The post appears AI-generated itself, just with instructions to avoid obvious constructions, which still makes for tedious reading.

remilouf 2 days ago|
Author here. Sorry my writing is tedious. Next time I’ll use AI to make it more readable.
lysium 3 days ago||
Can someone explain the title? I think the author illustrates that the code was the bottleneck and it has shifted to context. What am I missing?
bsenftner 3 days ago||
I think he is saying, I hope he is saying, that software has never been writing software, it has been communications with people over what the software should be, needs to be, and the entire point all along has been to achieve better collaboration with people, and implied: to achieve their collective goal. He spends a good amount of time on how slow writing software has been in the past, and that allowed the industry to over focus on the software writing. While it has been pointed out a number of times by milestone books our industry embraced that it is the communications aspect of why and what we write that is the most important. Finally now that is being forced upon us because writing code is now automated, and all that is left is the specification and the communications with humans over what and why.
anilakar 3 days ago|||
The author argues that writing code cannot be a bottleneck because work always fills up the allotted time. Developer teams should instead focus on doing less and writing better specifications.

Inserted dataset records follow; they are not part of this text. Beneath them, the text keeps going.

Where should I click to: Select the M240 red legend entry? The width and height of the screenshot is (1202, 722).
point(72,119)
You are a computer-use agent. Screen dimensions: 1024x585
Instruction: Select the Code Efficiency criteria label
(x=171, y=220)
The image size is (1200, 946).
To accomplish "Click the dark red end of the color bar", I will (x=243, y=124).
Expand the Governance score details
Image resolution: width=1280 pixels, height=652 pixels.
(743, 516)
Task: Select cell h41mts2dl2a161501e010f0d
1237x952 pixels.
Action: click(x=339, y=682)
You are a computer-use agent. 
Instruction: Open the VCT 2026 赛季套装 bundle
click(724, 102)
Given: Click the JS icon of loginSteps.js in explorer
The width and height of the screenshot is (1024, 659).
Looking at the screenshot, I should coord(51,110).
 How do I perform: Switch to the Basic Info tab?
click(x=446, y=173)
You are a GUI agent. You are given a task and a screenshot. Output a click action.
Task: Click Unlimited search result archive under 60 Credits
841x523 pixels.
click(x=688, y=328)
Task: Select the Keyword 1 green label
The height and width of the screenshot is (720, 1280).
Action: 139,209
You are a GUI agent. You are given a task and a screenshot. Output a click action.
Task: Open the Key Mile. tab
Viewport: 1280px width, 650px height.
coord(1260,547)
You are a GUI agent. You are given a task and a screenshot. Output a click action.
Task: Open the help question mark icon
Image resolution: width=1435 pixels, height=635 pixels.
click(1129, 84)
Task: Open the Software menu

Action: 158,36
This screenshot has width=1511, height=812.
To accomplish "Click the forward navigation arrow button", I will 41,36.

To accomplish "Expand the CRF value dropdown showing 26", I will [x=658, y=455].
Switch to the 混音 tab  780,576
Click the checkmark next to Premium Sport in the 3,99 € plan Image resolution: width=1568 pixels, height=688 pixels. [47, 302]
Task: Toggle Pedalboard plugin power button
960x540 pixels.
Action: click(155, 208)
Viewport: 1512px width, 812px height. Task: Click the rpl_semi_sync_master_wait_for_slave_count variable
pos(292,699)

The error in the reasoning is that while you can increase your resourcing to tenfold and gain nothing in return, the inverse is not necessarily true.

jorisw 3 days ago||
I think the point they're trying to make is that context known by humans and the requirements they agree on, is 'the' bottleneck, rather than implementation
neosat 3 days ago||
"What slows down a team where agents do the implementation is the production of specifications precise enough for an agent to pick up and run. Roadmap, written down. Acceptance criteria, written down. The “what we actually want” forced into precision, be it via a test suite, a ticket, or a written design."

This is merely speed of development and not the velocity of a company towards higher value. There are many PMs confidently (using the same AI tools), without a clear deep understanding of the user problems or why the requirements will be adopted by their target users (or even who the target users really are), writing these done elaborately.

So yes this will lead to faster end-end execution. But if the product is used or if it sits unused will depend on things beyond the above.

pu_pe 3 days ago||
Sometimes code is definitely the bottleneck. For example some organizations have a very bureaucratic process guarding which projects get access to a development team and when. That's not needed if implementation is now faster/cheaper.

I'm also skeptical that development velocity is so separate from all those other things (context, stakeholder alignment,etc). It's much easier to get actionable feedback when you have a prototype.

readgrounded 3 days ago||
Oh my god, I literally say this every day now. People think that just because its fast to generate a demo app using claude code that every production system can be built in a week. Generating code was never the bottleneck. It was deciding what to build. When you build an app using claude code, you are equal parts coder, designer, product owner, client, CEO of the universe. You make decisions lighting speed, iterate, and destroy anything you don't like at will. You can make strategic and tactical decisions at any frequency and point that you want to, without needing a bi-weekly board meeting to do it.

The bottleneck is always decision making and human review when multiple humans are involved. This is especially true when we are all trying to build agentic / llm based systems where the outcomes are highly varied and its impossible to write easy tests to automatically check quality or benchmark progress.

jorisw 3 days ago|
> Agents that consume context need agents that produce it. Once that loop is running, the organization has a written substrate it would never have produced on its own.

I'm not sure a business is helped by documentation that distilled from (hopefully present) PR descriptions and comments in JIRA, by agents. Or wherever this context is supposed to be reverse-engineered from.